SCIENCE.

The human intellect holds in its powerful grasp the infinite universe of space and time; it has penetrated the inaccessible domain of the Past, sounded the mystery of the unfathomable heavens, and believes that it has explained the riddle of the universe. The objective world has unrolled before the eyes of science its splendid panorama and its magnificent wealth of forms. The studies of man have led him to a knowledge of truth; he has explored the universe, discovered the inexorable reign of law, and the application of the forces that sustain all things. If it has not been permitted to him to see the First Cause face to face, at least he has attained a true mathematical idea of the series of secondary causes.

In this latest century, above all, the experimental a priori method, the only really scientific one, has been put into practice in the natural sciences, and by its aid man has freed himself from the prejudices of the old school of thought, one by one, and from subjective or speculative theories, and confined himself to a careful and intelligent study of the field of observation.

Yes, human science is firmly based and pregnant with possibility, worthy of our homage for its difficult and long-proved past, worthy of our sympathy for its future, big with the promise of useful and profitable discoveries. For nature is henceforth to be a book accessible to the bibliographical researches of the studious, a world open to the investigations of the thinker, a fertile region which the human mind has already visited, and in which we must needs advance boldly, holding in our hand experience as our compass....

An old friend of my terrestrial life recently spoke to me as follows. One of our wanderings had brought us back to the Earth, and we were making a new moral study of this world. My companion remarked that man is to-day familiar with the most abstract laws of mechanics, physics, chemistry, ... that the applications of knowledge to industry are not less remarkable than the deductions of pure science, and that it seems as if the entire universe, wisely studied by man, was to be his royal appanage. As we pursued our journey beyond the bounds of this world, I answered him in the following terms:

"A feeble atom, lost to sight in an imperceptible point of the infinite, man has believed he could embrace in the sweep of his vision the whole expanse of the universe, whereas he can scarcely pass beyond the region he inhabits; he has thought he could study the laws of all nature, and his investigations have scarcely reached the forces in action about him; he has thought he could determine the grandeur of the starry heaven, and he exhausted his powers in the study of a grain of dust. The field of his researches is so small that, once lost to view, the mind seeks in vain to recover it; the human heaven and earth are so small that scarcely has the soul in its flight had time to spread its wings before it has reached the last regions accessible to the observation of man; for the immeasurable Universe surrounds us on all sides, unfolding beyond the limits of our heavens its unknown riches, putting its inconceivable forces into play, and reaching forward into immensity in the splendor of its life.

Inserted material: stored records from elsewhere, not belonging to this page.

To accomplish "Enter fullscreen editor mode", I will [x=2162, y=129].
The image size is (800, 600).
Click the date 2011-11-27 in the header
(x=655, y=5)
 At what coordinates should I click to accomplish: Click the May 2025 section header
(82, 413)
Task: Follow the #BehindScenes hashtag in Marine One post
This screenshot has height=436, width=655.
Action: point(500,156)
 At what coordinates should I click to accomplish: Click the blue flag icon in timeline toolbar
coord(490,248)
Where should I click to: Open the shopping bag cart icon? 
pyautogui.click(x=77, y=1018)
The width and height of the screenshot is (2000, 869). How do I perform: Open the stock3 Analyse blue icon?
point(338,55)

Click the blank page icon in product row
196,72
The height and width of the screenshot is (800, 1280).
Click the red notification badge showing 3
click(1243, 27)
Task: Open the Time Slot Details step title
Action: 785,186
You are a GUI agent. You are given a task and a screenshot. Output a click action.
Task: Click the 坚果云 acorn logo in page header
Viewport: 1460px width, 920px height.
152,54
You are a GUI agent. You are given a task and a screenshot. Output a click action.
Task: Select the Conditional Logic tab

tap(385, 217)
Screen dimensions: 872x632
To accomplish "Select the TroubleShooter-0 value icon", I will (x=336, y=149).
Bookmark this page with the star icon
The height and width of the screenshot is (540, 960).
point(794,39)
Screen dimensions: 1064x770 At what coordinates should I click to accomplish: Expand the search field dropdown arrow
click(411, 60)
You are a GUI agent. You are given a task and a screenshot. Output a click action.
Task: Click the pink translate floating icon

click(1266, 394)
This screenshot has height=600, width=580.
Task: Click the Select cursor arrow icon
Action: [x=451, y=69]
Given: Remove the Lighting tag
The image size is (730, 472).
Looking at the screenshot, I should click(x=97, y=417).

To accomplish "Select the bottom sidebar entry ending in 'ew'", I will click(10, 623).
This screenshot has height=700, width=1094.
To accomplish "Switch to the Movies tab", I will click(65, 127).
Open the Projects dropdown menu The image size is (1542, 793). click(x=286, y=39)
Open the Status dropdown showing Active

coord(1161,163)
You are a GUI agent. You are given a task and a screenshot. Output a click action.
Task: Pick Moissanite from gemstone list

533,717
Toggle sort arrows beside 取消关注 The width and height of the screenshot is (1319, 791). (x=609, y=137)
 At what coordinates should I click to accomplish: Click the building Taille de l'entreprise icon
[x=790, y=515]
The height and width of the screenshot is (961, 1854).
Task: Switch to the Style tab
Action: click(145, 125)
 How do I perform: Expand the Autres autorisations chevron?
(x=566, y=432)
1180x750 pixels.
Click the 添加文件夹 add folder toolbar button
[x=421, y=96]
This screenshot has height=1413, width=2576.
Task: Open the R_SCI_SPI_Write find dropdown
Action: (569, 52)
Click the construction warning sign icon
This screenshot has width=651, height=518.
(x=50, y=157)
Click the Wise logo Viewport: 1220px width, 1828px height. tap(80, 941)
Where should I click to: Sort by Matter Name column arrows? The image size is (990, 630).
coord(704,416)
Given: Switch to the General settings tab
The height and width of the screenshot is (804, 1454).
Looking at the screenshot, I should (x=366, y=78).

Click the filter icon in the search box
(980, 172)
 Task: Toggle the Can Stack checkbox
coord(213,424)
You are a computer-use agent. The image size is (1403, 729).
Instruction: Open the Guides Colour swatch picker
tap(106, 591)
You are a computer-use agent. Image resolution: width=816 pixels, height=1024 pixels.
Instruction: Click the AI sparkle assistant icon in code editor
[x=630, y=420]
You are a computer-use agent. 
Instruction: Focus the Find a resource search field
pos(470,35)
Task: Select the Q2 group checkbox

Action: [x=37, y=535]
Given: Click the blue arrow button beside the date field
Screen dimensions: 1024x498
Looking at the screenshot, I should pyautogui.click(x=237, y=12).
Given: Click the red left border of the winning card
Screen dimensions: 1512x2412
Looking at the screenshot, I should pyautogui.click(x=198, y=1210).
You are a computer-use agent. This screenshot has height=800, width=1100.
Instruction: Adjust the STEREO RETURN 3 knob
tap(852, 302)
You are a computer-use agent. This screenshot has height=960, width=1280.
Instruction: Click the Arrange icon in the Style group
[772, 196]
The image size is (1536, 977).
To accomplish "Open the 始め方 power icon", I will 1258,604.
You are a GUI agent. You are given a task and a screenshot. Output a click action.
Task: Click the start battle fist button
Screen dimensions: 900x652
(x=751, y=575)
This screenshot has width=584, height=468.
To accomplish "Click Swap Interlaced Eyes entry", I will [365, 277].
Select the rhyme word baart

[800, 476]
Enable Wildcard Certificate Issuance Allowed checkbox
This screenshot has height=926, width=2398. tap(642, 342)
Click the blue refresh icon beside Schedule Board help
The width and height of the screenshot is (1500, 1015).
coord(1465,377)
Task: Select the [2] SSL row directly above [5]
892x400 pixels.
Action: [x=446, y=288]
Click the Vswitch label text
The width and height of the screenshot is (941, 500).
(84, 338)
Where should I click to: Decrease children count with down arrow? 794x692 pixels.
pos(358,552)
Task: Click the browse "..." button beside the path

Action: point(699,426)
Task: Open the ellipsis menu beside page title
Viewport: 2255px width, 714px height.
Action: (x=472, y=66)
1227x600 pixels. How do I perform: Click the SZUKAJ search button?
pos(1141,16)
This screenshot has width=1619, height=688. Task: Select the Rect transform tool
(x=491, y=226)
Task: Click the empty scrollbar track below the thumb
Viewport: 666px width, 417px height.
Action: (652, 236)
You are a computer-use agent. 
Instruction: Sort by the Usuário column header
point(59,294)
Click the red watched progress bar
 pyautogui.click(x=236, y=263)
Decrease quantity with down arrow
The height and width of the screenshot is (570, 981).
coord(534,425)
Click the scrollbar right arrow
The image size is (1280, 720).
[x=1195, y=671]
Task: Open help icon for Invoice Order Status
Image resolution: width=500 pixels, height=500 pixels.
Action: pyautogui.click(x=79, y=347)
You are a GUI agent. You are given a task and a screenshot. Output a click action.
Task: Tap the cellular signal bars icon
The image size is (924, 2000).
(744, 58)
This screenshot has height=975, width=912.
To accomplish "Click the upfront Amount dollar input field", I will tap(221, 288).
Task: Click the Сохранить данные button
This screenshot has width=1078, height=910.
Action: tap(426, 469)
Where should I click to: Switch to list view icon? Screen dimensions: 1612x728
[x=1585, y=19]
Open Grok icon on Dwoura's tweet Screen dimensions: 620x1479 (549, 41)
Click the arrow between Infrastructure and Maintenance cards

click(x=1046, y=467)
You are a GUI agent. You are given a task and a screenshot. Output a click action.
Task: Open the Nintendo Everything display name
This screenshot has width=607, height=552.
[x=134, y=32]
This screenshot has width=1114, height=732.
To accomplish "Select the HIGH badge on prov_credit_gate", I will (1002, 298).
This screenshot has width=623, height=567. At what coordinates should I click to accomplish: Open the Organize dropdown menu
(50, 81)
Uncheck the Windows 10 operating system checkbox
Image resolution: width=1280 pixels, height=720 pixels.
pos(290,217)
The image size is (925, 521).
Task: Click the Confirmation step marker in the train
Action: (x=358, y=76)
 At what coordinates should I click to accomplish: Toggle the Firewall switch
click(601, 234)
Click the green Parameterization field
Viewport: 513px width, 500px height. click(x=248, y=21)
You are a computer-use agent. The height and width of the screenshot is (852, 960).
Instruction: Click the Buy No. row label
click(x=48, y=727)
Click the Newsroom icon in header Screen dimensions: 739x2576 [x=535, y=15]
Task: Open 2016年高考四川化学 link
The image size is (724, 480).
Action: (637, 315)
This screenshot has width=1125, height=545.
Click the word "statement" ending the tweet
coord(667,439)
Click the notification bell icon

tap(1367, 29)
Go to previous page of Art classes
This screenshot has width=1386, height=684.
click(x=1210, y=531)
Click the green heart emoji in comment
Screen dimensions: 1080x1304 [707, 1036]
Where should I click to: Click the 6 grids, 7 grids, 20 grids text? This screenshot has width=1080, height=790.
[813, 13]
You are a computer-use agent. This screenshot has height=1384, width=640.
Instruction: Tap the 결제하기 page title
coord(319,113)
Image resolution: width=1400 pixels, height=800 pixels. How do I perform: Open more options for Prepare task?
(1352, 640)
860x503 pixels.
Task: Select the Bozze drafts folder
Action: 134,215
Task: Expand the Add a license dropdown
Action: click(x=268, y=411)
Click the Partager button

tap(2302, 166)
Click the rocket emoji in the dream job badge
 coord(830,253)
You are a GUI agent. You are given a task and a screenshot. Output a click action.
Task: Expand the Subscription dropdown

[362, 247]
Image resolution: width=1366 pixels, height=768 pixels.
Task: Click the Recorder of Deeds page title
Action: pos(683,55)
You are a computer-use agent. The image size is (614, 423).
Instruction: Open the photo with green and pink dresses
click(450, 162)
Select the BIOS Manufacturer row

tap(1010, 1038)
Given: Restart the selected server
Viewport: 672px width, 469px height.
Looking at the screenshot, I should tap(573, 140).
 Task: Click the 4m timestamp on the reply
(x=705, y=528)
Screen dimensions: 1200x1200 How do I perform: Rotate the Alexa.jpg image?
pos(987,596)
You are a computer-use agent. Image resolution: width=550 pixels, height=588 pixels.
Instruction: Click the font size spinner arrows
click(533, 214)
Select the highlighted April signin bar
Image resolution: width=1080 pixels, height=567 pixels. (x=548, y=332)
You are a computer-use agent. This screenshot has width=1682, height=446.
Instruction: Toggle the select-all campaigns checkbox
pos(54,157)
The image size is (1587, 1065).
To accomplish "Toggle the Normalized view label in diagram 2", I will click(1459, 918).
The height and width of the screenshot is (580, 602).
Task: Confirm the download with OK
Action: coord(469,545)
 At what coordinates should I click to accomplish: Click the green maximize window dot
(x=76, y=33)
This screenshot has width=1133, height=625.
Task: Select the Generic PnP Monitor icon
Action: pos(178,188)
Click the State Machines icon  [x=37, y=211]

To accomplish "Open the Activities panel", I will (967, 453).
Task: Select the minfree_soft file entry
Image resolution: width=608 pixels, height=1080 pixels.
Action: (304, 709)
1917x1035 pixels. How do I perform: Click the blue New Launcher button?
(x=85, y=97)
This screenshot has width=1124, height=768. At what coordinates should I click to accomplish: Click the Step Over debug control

"And the mere flesh-worm, the miserable mite, blind and wingless, whose wretched existence is passed upon the leaf where it was born, would presume (because forsooth it has taken a few steps upon this leaf shaken in the wind) to have the right to speak of the immense tree to which it belongs, of the forest of which this tree forms a part, and to sagely descant upon the nature of the vegetation developed thereon, of the beings that inhabit it, of the distant sun whose rays bring to it movement and life? In very truth, man is strangely presumptuous to desire to measure infinite greatness by the foot-rule of his infinite littleness.

"Therefore be this truth well impressed on his mind,—if the arid labors of past ages have acquired for him an elementary knowledge of things, if the progress of thought has placed him at the vestibule of knowledge, still he has not yet spelled out more than the first page of the Book, and, like a child, liable to be deceived by every word, far from claiming the right to authoritatively interpret the work, he ought to content himself with humbly studying it, page by page, line by line. Happy, however, those who are able to do this!"

Galileo.

These were my customary thoughts. They are the thoughts of a student of nineteen or twenty who has acquired the habit of thinking. There can be no doubt that they were wholly the product of my own intellect, and that the illustrious Florentine astronomer had nothing whatever to do with them. Besides, this would have been a collaboration to the last degree improbable.